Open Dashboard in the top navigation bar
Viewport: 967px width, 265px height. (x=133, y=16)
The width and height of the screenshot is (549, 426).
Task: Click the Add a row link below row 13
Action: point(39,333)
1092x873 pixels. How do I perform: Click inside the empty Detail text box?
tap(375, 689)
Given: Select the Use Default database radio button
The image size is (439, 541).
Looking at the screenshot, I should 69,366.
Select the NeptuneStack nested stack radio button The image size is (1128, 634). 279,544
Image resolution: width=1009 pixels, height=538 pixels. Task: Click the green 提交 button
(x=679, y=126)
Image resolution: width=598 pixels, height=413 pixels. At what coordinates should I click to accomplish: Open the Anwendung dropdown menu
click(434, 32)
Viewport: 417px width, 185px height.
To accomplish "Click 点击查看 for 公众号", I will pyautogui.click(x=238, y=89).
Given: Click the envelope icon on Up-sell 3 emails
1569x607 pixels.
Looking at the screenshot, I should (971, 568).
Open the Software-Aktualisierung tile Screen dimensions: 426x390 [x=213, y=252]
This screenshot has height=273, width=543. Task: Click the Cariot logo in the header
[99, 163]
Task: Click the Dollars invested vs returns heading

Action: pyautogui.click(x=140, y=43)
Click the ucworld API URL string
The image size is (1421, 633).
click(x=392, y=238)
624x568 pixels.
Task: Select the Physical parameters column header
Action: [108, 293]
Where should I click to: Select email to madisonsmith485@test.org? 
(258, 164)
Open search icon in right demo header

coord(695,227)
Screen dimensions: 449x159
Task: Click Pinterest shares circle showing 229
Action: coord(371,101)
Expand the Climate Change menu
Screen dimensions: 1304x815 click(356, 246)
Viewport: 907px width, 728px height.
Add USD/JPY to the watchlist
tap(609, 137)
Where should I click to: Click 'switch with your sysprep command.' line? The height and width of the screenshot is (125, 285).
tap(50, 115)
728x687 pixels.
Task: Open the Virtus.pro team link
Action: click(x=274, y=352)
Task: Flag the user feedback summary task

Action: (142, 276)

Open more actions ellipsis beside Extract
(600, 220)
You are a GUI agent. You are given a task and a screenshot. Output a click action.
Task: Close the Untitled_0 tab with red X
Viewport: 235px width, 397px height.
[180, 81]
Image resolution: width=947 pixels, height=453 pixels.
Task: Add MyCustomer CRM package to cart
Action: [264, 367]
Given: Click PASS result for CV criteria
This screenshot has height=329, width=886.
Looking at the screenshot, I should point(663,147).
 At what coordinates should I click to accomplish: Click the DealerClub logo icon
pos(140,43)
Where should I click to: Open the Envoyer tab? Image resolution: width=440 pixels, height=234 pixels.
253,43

----------------------------------------

*Description of the task*
Repeat the line containing "At what coordinates should I click to accomplish: Click" and all subsequent lines through the final line of the data, exactly and with no others.

*Result for this task*
 At what coordinates should I click to accomplish: Click the DealerClub logo icon
pos(140,43)
Where should I click to: Open the Envoyer tab? Image resolution: width=440 pixels, height=234 pixels.
253,43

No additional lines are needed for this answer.